According to Lifehacker Liz Russell, a senior tax agent at Etax.com.au, said it’s important for traders to understand the ATO sees cryptocurrencies as property and not currencies. This means gains made from selling crypto are to be included as capital gains tax, which also applies to real estate and shares.

The ATO has also clarified that if a cryptocurrency is held for over a year, then the Australian taxpayer who holds it may get a discount of 50% on the capital gains tax. Russell added:

Let’s say you originally bought AUD 5,000 worth of XEM. If you later traded it for fiat currency of AUD 8,500, then the AUD 3,500 in profit is considered a capital gain, and you’ll need to add it to your assessable income for the financial year – much like you would any gains you make the sale of shares or an investment property.

Per Russell, the ATO is reportedly “doubling down with its data-matching technology” to make sure cryptocurrency traders pay taxes related to their gains, but exempts crypto assets worth less than AUD $10,000 as these are considered an asset for enjoyment or personal use.

Declaring Losses

This year the cryptocurrency market saw a significant decline, with BTC, the flagship cryptocurrency, going form a near $20,000 all-time high to a $3,200 low before starting to recover.

As such, Russell noted some may end up having to declare losses, which may help them reduce tax liability.
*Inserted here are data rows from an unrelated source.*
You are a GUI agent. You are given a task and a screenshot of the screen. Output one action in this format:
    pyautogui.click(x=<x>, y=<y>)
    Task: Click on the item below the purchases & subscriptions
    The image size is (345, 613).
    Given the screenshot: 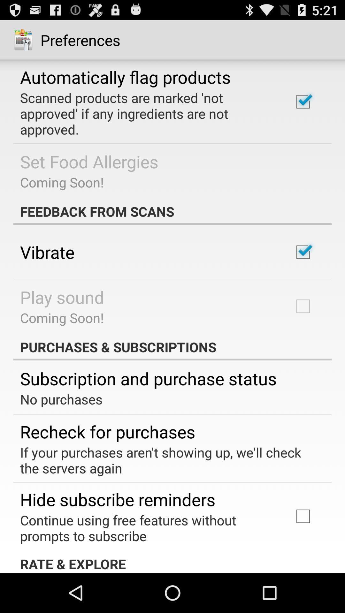 What is the action you would take?
    pyautogui.click(x=148, y=379)
    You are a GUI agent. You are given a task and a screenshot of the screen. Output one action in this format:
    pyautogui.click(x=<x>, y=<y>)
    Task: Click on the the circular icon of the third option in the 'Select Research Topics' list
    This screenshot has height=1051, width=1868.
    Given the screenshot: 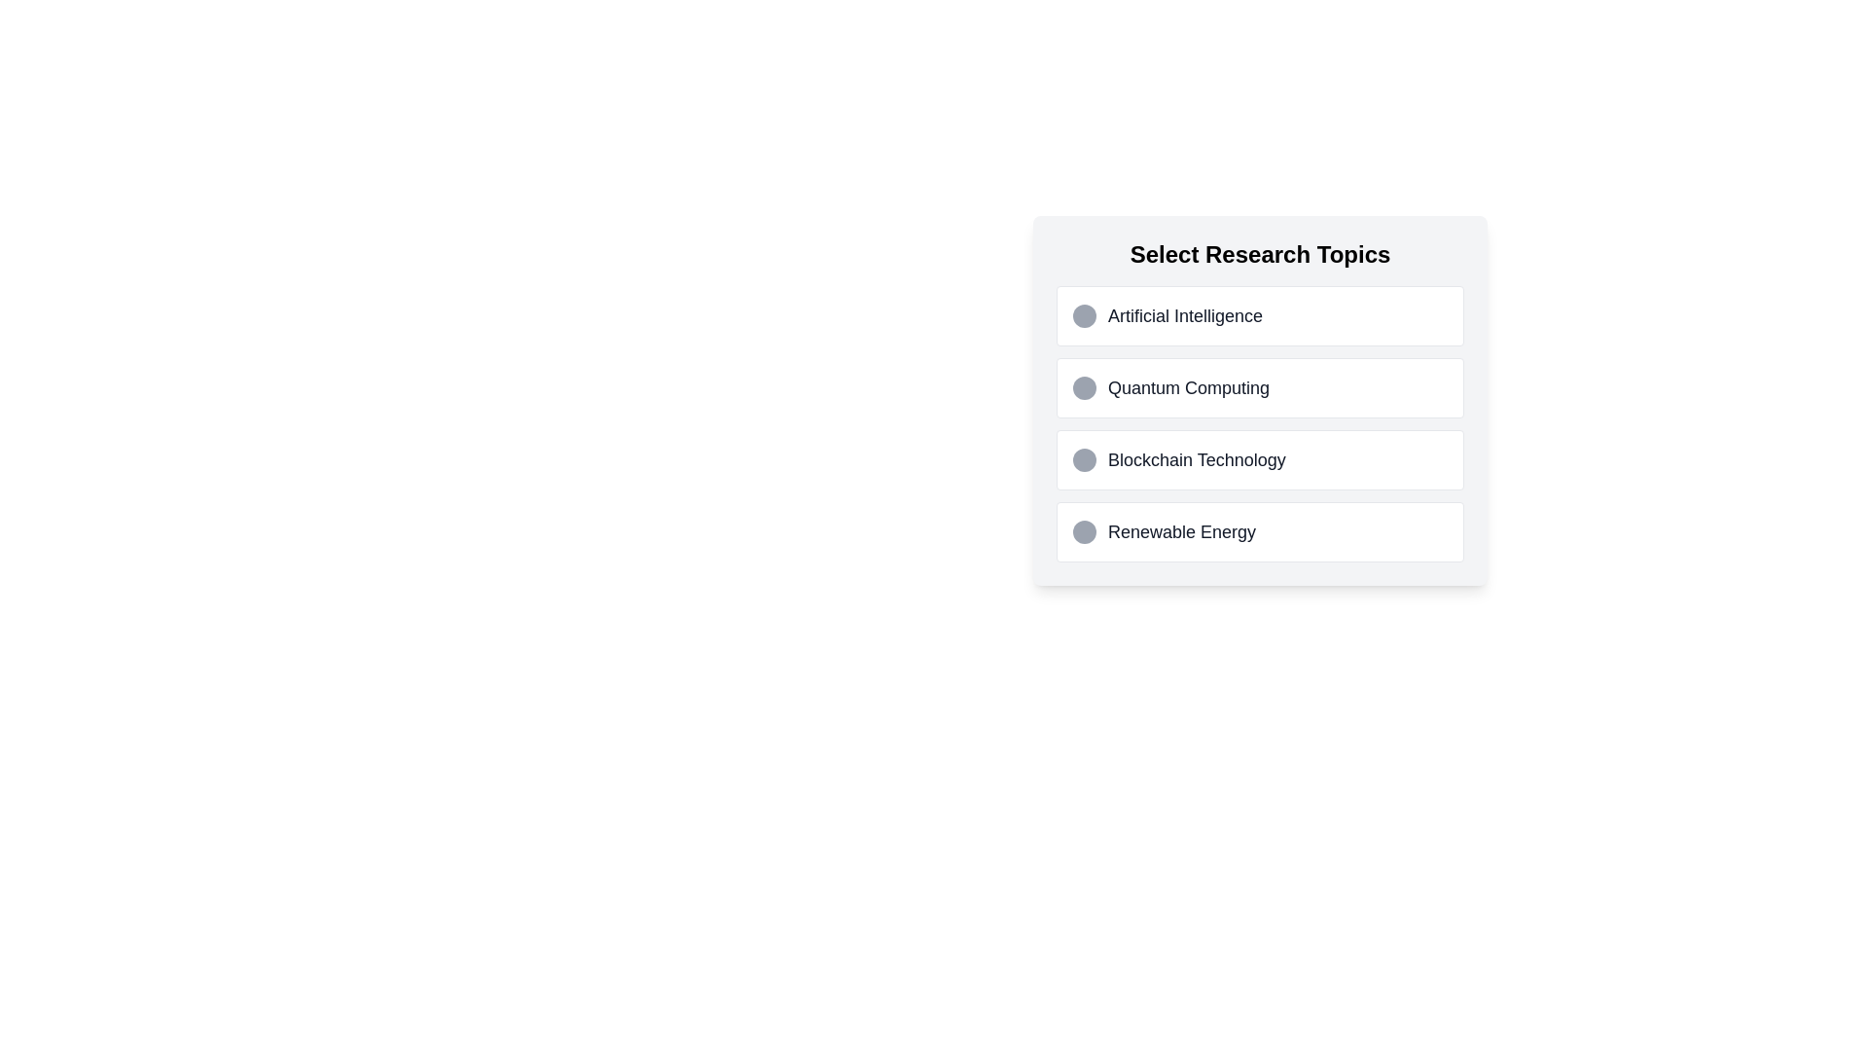 What is the action you would take?
    pyautogui.click(x=1178, y=460)
    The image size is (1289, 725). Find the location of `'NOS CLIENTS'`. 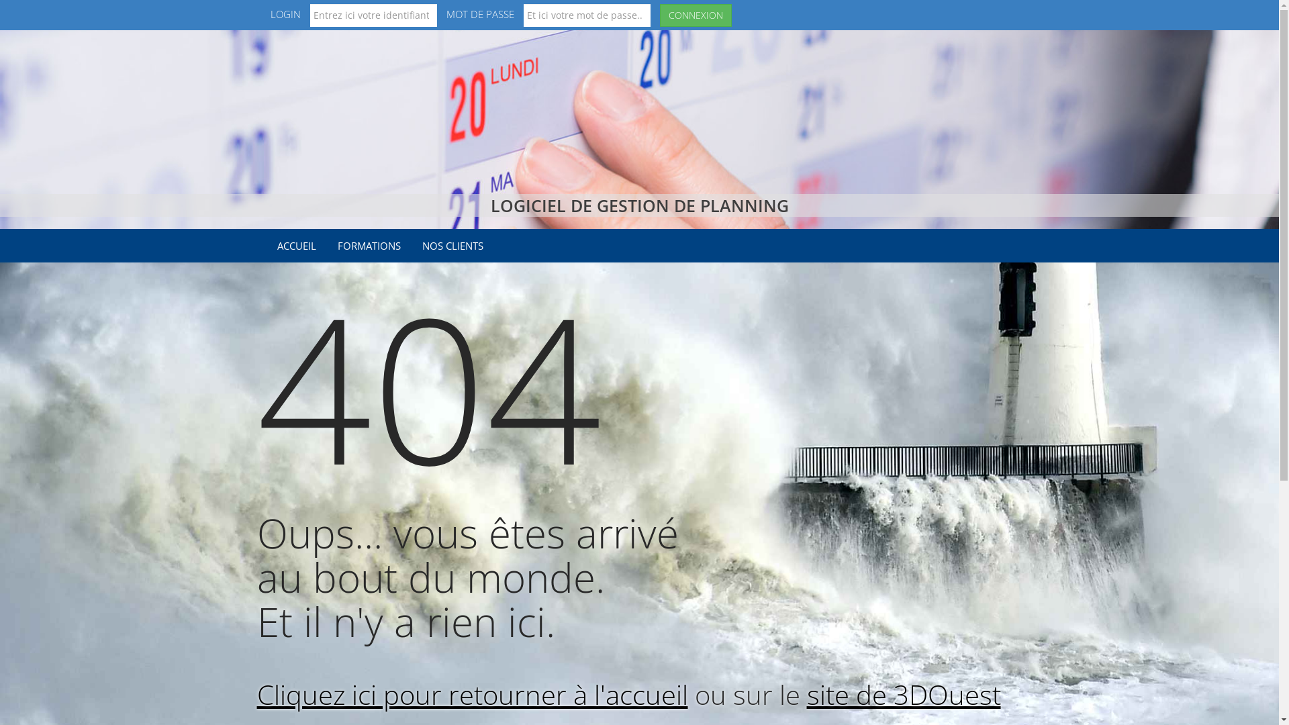

'NOS CLIENTS' is located at coordinates (453, 246).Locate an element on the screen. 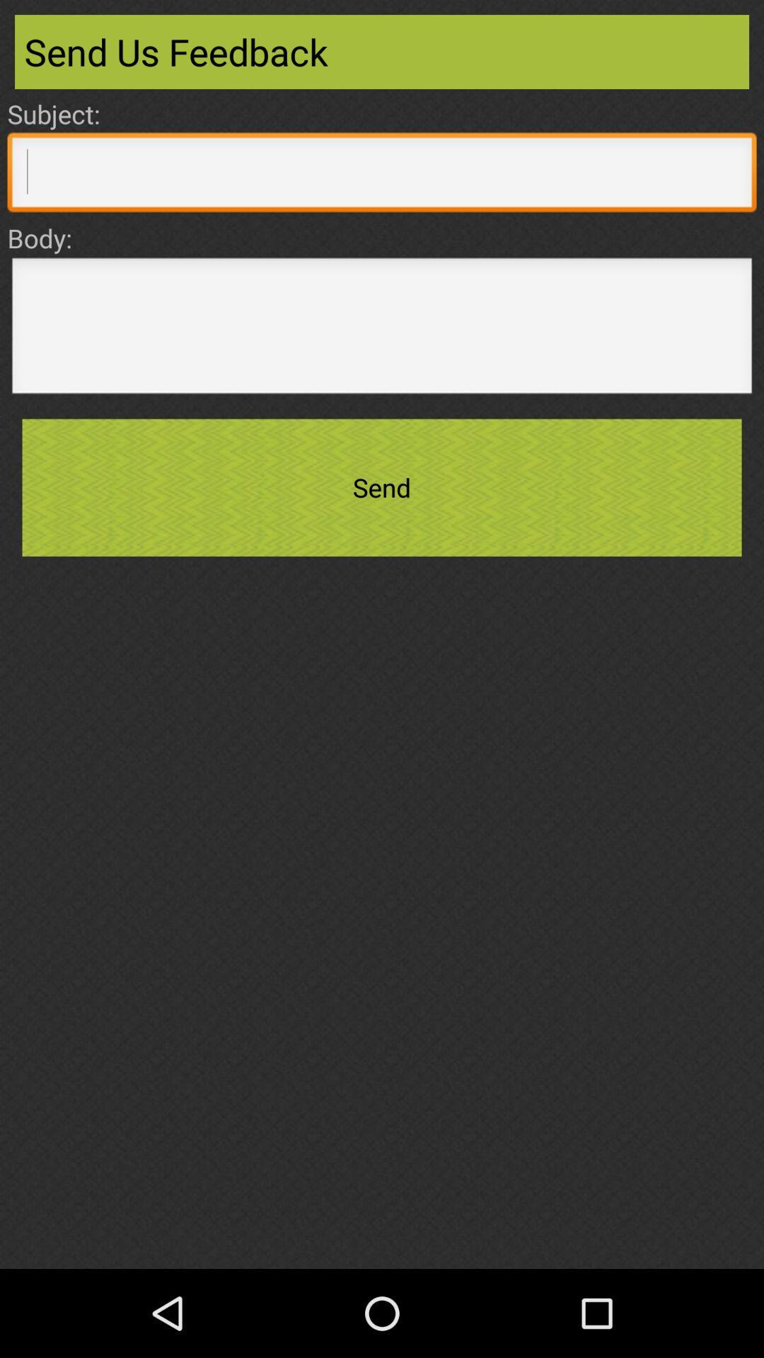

The tax agent was quoted as saying:

For example if you made a $3,000 loss on the sale of cryptocurrency but a $4,000 gain on the sale of shares, your net capital gain would be the $4,000 gain minus the $3,000 loss, equalling a $1,000 capital gain.

ATO To Enforce KYC While Eyeing Crypto-Trading Gains

Reportedly, the ATO is also making it mandatory for cryptocurrency exchanges operating in Australia to verify the identity of its customers, and to report suspicious transactions that go over the AUD $10,000 limit.

Per Lifehacker’s report, an ATO spokesperson was quoted as saying:

While there is no specific label on the capital gains schedule or income tax return to identify how many people have invested in cryptocurrency we are still looking at lodgement activity this year to determine any significant impact of cryptocurrencies.

The spokesperson added, however, that through its advice and community channel areas it has received an “increase in questions relating to tax obligations of cryptocurrency activity.” Per the spokesperson, the tax agency sees this as a “positive in people wanting to do the right thing in meeting their obligations.”